= Ben Abril =

American painter (1923-1995)

Ben Abril (1923-June 7, 1995) was an American artist best known for his paintings of California, often depicting urban landscapes, vehicles, and buildings of historical interest. He also focused "on weathered buildings that have been standing for 100 years or more, on ghost towns, on old roads passing through rural places." His scenes of a now-vanished Los Angeles have become his most sought-after works.

==Education and early career==
Abril was born in 1923, the son of Ventura Abril and Sarah Varela Abril.

After serving in the air force during World War II, Abril studied briefly at the Glendale School of Allied Arts with Arthur Beaumont (1890-1973). He then worked on night shifts at a post office in order to paint during the day. During these years he painted the circus and became interested in the Chinatown area of Los Angeles.

He returned to school in the late 1940s to study art at Glendale College and landscape painting at the Art Center School of Design with Trude Hanscom (born 1898). He studied architectural rendering at Chouinard Art Institute and took watercolor classes at the Otis Art Institute. Abril also studied privately with landscape painter Orrin A. White and painted with members of the California Water Color Society.

The County of Los Angeles hired him in 1955 as a cartographer and architectural draftsman, a position he held for some twenty years. He also worked for architectural firms and briefly as a scenic designer for Desilu Productions.

==Success as an artist==
From 1959 to 1963, Abril embarked on a series of thirty-six paintings of old buildings, including dilapidated Victorian mansions, in the Bunker Hill area of downtown Los Angeles. His work attracted the attention of Alexander Cowie, one of the "big three" art dealers of Southern California, who in 1962 began to represent Abril.

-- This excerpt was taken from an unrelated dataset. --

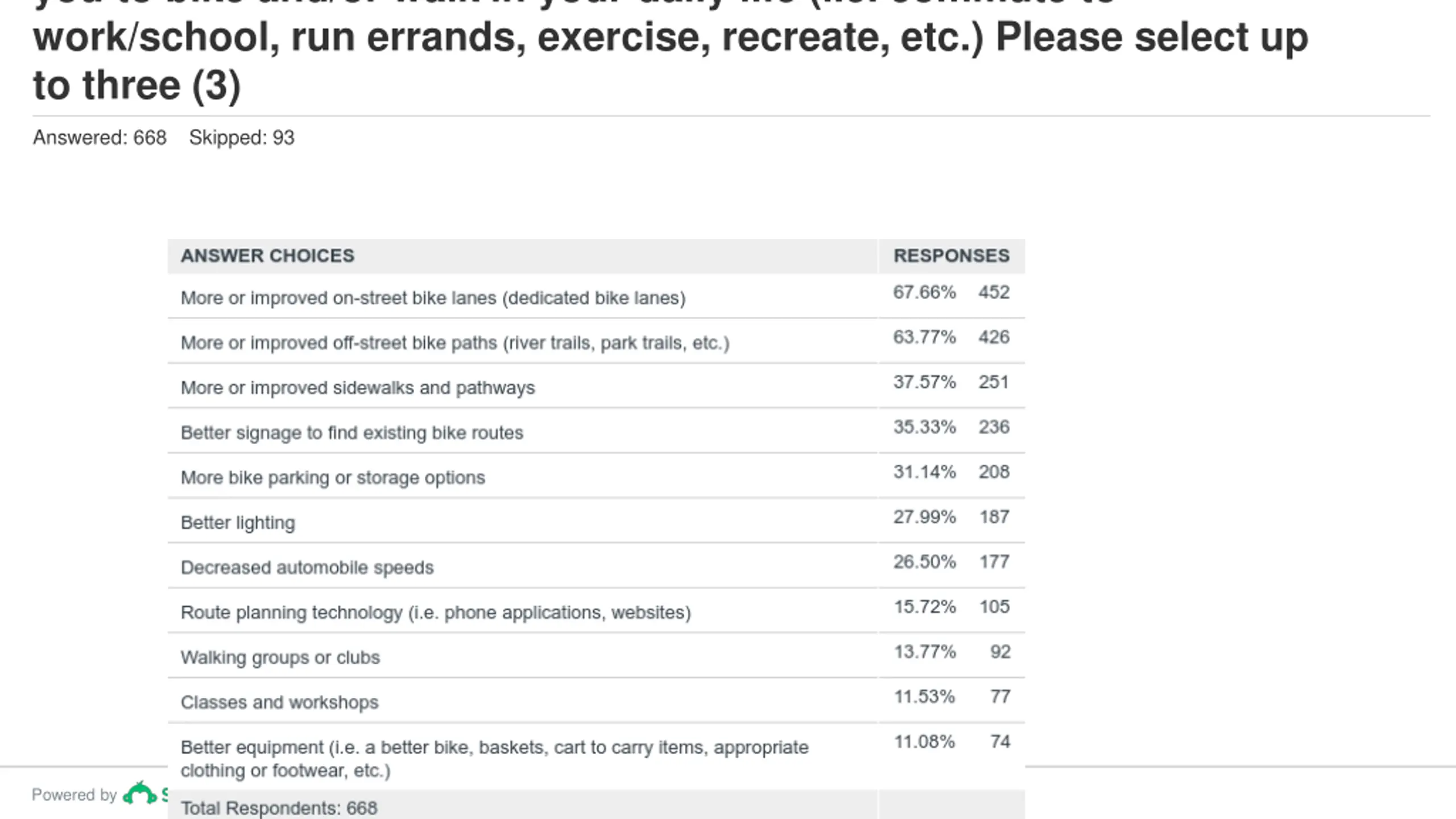Select the Better equipment answer row

coord(596,757)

During this period, Abril also illustrated three children's books about railroads by David Robert Burleigh, How Engines Talk (1961), Piggyback (1962), and Shoofly (1963).

A major exhibit of his work at the Cowie Wilshire Galleries in Los Angeles in 1964 was described as a "prodigious display" by Artforum: Ben Abril does not worry overmuch about the esthetic problems. There are, nevertheless, few artists among the many Southern California scene painters who so obviously enjoy their profession and also manage to convey this exuberance to the observer as does Abril. Whether his subject is taken from the rolling hills, beaches, sunlit slums, or suburbs, he makes swift bold statements in pure blazing colors that emphasize his enthusiasm as well as his often injudicious composition. He apparently accepts his vision without question, recording what he sees unaltered, unselected, and unrefined. But this is not to say Abril’s reportorial style is a characteristic without merit, for with it he fulfills his intent—to transport you to the site depicted recognizable with the same familiarity as the old family homestead.

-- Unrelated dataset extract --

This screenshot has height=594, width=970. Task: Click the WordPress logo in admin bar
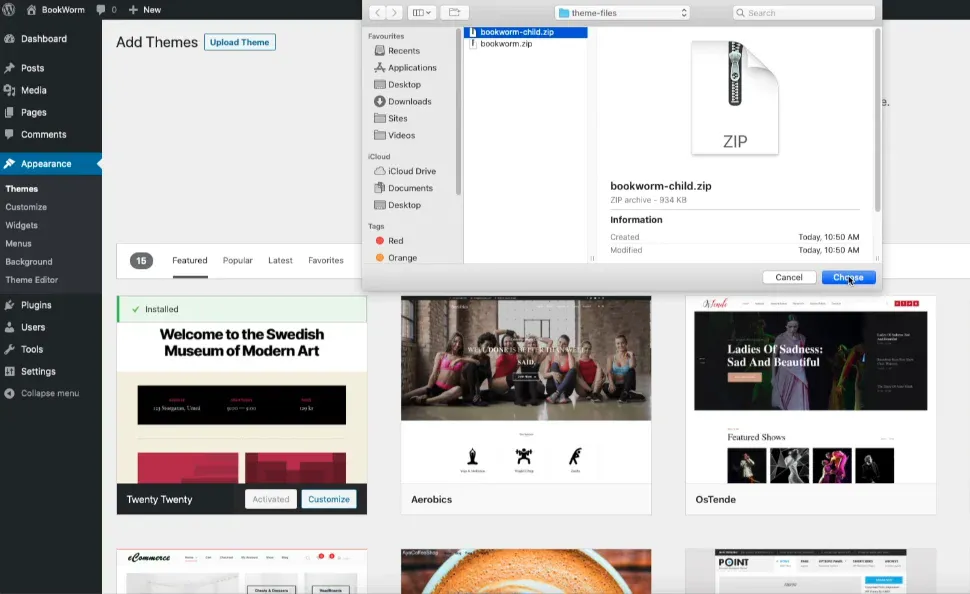click(x=9, y=9)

The 1964 Cowie exhibit was a watershed in Abril's career. That year, actor and art collector Vincent Price bought out Abril's entire studio, purchasing 37 paintings.

The United States Navy commissioned Abril to paint a series on Japan and another of the Mekong Delta in Vietnam for their collection. California governor George Deukmejian collected his work, as did President Richard Nixon, who in 1972 acquired one of Abril's Northern California seascapes.

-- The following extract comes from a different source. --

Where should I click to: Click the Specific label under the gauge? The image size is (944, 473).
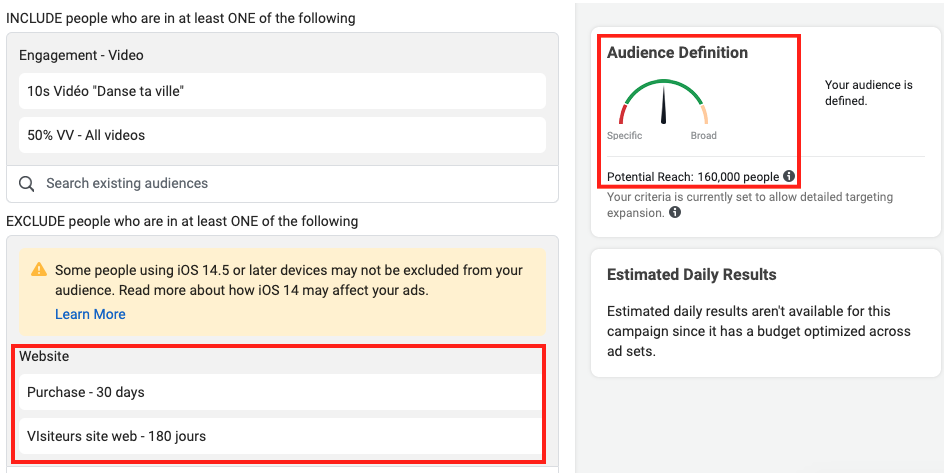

In 1987, Abril was commissioned by Cardinal Mahoney to paint the San Fernando Mission; the work was presented to Pope John Paul II during his visit to Los Angeles, and is housed in the Vatican.

1987 also saw the release of Abril's book Images of a Golden Era: Paintings of Historical California, published in conjunction with an exhibition at the Los Angeles County Museum of Natural History and at the San Bernardino County Museum.

At least one of his paintings, a landscape with ruins along the Appian Way south of Rome, suggests Abril spent time in Italy.

Abril's technique was to begin with a "a lengthy study of the site, taking several photographs in different types of light. He may take 400 photos a week of various sites. By the time he puts brush to canvas he feels a kinship with his subject. 'You see an old barn or something and you stare at it long enough until you become that barn,' Abril says. 'Art is not what you do, it is what you are.'"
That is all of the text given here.